Desa Kantil

1.3K 132 11
                                    

     Seorang perempuan terus berlari memecah keheningan malam dan menembus kegelapan. Entah sudah berapa kali dia terjatuh atau tersandung batu. Namun hal itu, tak membuatnya untuk berhenti. Dia tak peduli dengan kakinya yang lecet-lecet karena menginjak benda tajam. Dia terus berlari dengan tujuan meninggalkan desanya. Kemudian berharap mendapatkan kehidupan di desa sebelah setelah menghabisi seseorang di tempat tinggalnya. Penyesalan dan kepuasan menjadi satu. Mendampingi dirinya dalam hal menghilangkan diri.

     Ketika sang surya mulai menampakkan wujudnya, perempuan itu memperlambat langkahnya. Terseret-seret masuk ke sebuah desa. Kantong matanya menghitam. Tak lama kemudian, keadaan di sana menjadi gaduh ketika perempuan itu pingsan di tengah jalan. Beberapa warga langsung memboyongnya ke rumah tabib.

     "Syukurlah, perempuan itu sudah sadar. Saya meminta dua orang saja untuk masuk ke dalam. Jangan banyak-banyak," ujar tabib itu setelah beberapa saat membuat warga cemas. Dua orang wanita masuk tergesa-gesa ingin melihat keadaan perempuan yang telah dibawanya.

    "Saya di mana?" tanya perempuan itu.

   "Kamu berada di rumah tabib ini," jawab salah satu wanita sambil menunjuk laki-laki yang disebut tabib.

     "Kamu siapa? Sepertinya kamu bukan warga sini." tanya tabib.

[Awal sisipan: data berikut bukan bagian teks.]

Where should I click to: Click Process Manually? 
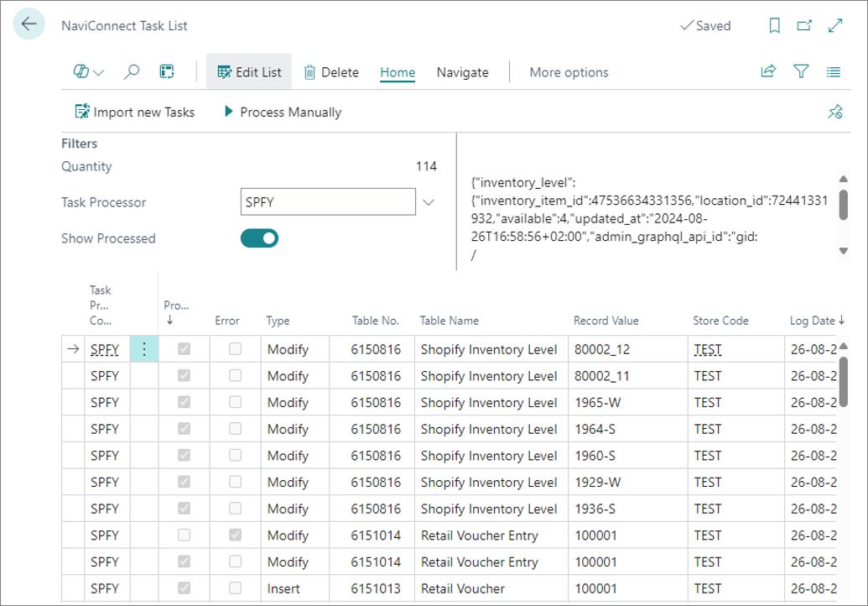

     "Saya Sukesih, warga Desa Wono. Rumah saya dirampok. Sudah semalaman saya berlari, menghindari perampok itu. Saya ingin dibunuh untuk menghilangkan saksi." jawab Sukesih berbohong. Tidak mungkin dia akan mengaku sebagai pelaku pembunuhan.

     “Astaga! Malang sekali nasib kamu. Kamu punya saudara di sini?” tanya salah satu wanita yang bertubuh gemuk. Sukesih hanya menggelengkan kepala.

     “Baiklah, kalau begitu kamu bisa tinggal di rumah saya untuk sementara waktu. Nanti saya carikan pekerjaan di sini untuk kamu.” ujar wanita yang agak kurus. Sukesih mengangguk. Dia senang, setidaknya dia bisa makan dan minum di sini.

     Warga menyerbu Sukesih dengan segala pertanyaan setelah keluar dari rumah tabib. Alih-alih bisa menjawab, Sukesih hanya tertunduk lemas dibopong kedua wanita tadi.

     “Ini rumah saya. Walaupun kecil tapi kamu bisa melindungi diri dari panas dan hujan. Kalau ada apa-apa silakan mengunjungi rumah yang itu. Saya tinggal di sana. Saya titip rumah ini untuk kamu ya,” lagi-lagi Sukesih hanya mengangguk.

     “Permisi Bu. Nama Ibu siapa?” tanya Sukesih sebelum masuk ke rumah barunya.

     “Panggil saja Bu Sri.” jawab Bu Sri.

     “Terima kasih banyak Bu.” Bu Sri mengangguk sambil tersenyum. Entah angin apa yang membuat Bu Sri percaya pada pertemuan pertama. Sukesih bersyukur karena dia masih bisa menemukan kebaikan pada zaman yang keras sekali pun.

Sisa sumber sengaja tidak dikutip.